On Location: Memphis 2015

For the 16th year since beginning life as the Memphis International Film Festival, On Location: Memphis will be bringing films to the Mid-South. “We’re all volunteers, from the president on down,” says Public Relations Director Dan Hodgdon, who has been working with the festival for three years. “I’ve met a lot of cool filmmakers and musicians and seen all kinds of projects that you might not ever know about otherwise, from short films to documentaries to feature films. It’s been really interesting to meet such a broad cross section of really talented and creative people.”

Introducing the filmmakers to their audiences, and vice versa, is a big part of the On Location experience. “We aren’t officially having an opening night movie this year. Instead, we’re having a mix-and-mingle preview party at the Hard Rock Cafe. There will be a lot of trailers and filmmakers there, and an opportunity for people to get to know each other,” Hodgdon says.

Music from all over the world plays a big part in this year’s festival. “Over the years, we’ve received a lot of entries for music-related films, whether features or documentaries or shorts,” Hodgdon says. “A lot of it comes from Memphis having the history and reputation as a music city. It’s across the board, from hip-hop to country, blues … a little bit of everything. We decided to embrace the music component.”

Most of the music-related films will be screening at Cooper Walker Place, the community center located at 1015 S. Cooper in the former Galloway United Methodist Church. In 1954, the church was the location of Johnny Cash’s first live performance with the Tennessee Two. On Saturday, Joanne Cash, Johnny’s youngest sister, will be on hand for the screening of her documentary I Do Believe. “It’s a narrative of her life, from growing up in Arkansas to living here in Memphis and then being involved in the Cowboy Church in Nashville,” Hodgdon says.

• DIRECTIONS FOR THIS TASK
Using the On Location: Memphis article, answer each question briefly.
(a) For how many years has Dan Hodgdon been working with the festival?
(b) Where will the mix-and-mingle preview party take place?
(c) In what year did Johnny Cash give his first live performance with the Tennessee Two at the church?
The listing has no connection to the On Location: Memphis article.

• ENTRIES
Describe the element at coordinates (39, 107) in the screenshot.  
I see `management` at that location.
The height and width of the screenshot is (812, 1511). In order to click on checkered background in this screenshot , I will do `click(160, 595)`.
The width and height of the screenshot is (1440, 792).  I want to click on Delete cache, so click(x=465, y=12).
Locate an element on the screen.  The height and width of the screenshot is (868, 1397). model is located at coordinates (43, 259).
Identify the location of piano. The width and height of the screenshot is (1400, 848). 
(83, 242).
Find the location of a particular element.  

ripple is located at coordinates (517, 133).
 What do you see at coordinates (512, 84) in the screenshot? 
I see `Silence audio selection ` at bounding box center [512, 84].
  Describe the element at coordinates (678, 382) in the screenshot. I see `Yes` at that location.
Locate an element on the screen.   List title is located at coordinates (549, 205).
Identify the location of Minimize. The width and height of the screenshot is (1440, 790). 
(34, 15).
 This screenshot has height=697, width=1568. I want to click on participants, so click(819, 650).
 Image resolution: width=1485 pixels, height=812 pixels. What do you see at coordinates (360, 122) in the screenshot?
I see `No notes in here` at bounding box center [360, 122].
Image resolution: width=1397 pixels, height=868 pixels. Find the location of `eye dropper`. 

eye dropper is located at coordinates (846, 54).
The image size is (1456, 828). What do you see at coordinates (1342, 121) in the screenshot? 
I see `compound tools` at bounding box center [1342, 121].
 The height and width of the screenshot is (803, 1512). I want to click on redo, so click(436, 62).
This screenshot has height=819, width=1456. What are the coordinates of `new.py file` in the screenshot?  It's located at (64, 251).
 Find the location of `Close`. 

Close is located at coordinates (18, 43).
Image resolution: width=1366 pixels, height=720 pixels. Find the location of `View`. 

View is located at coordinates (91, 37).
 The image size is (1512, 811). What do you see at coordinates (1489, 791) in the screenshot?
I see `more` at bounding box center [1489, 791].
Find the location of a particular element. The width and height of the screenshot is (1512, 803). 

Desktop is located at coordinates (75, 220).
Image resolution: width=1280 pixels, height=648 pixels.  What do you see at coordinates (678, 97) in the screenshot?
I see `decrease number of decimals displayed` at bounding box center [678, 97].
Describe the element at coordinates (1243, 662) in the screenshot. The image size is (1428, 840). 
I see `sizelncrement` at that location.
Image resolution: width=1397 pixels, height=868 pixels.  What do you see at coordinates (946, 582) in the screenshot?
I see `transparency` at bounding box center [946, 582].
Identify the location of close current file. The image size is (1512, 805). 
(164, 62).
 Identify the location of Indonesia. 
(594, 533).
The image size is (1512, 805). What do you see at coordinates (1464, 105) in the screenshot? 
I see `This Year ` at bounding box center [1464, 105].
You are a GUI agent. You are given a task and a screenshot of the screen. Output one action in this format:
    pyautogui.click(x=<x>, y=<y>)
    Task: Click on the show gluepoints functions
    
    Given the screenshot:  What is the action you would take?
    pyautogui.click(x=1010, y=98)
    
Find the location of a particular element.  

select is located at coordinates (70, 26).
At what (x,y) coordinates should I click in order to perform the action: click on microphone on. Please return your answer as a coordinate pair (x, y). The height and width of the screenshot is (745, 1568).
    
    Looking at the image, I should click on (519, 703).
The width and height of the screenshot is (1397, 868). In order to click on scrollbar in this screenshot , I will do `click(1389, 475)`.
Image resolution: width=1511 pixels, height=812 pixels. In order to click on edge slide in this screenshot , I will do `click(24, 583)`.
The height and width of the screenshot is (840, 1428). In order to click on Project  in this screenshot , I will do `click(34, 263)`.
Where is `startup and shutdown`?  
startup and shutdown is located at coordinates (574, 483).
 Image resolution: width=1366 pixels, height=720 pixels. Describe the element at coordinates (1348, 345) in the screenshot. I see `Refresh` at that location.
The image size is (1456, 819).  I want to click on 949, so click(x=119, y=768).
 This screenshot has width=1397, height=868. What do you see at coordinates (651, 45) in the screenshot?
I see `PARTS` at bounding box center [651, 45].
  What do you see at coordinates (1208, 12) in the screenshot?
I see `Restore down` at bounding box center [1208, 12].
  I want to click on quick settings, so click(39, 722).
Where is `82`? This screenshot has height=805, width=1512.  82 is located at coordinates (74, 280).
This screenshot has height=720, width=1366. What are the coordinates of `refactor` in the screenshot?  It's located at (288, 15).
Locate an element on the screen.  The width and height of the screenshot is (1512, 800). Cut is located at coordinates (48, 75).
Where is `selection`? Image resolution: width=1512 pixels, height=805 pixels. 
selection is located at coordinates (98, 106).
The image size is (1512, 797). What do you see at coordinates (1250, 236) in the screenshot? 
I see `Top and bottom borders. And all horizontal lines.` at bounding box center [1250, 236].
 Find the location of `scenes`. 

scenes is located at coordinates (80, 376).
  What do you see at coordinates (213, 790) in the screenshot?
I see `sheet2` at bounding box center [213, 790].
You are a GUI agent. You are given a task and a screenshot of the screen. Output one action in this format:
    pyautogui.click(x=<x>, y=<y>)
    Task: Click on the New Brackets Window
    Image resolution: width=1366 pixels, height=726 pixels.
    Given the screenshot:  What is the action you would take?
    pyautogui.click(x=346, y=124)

• ANSWER FOR THIS EXERCISE
(a) Three years.
(b) At the Hard Rock Cafe.
(c) 1954.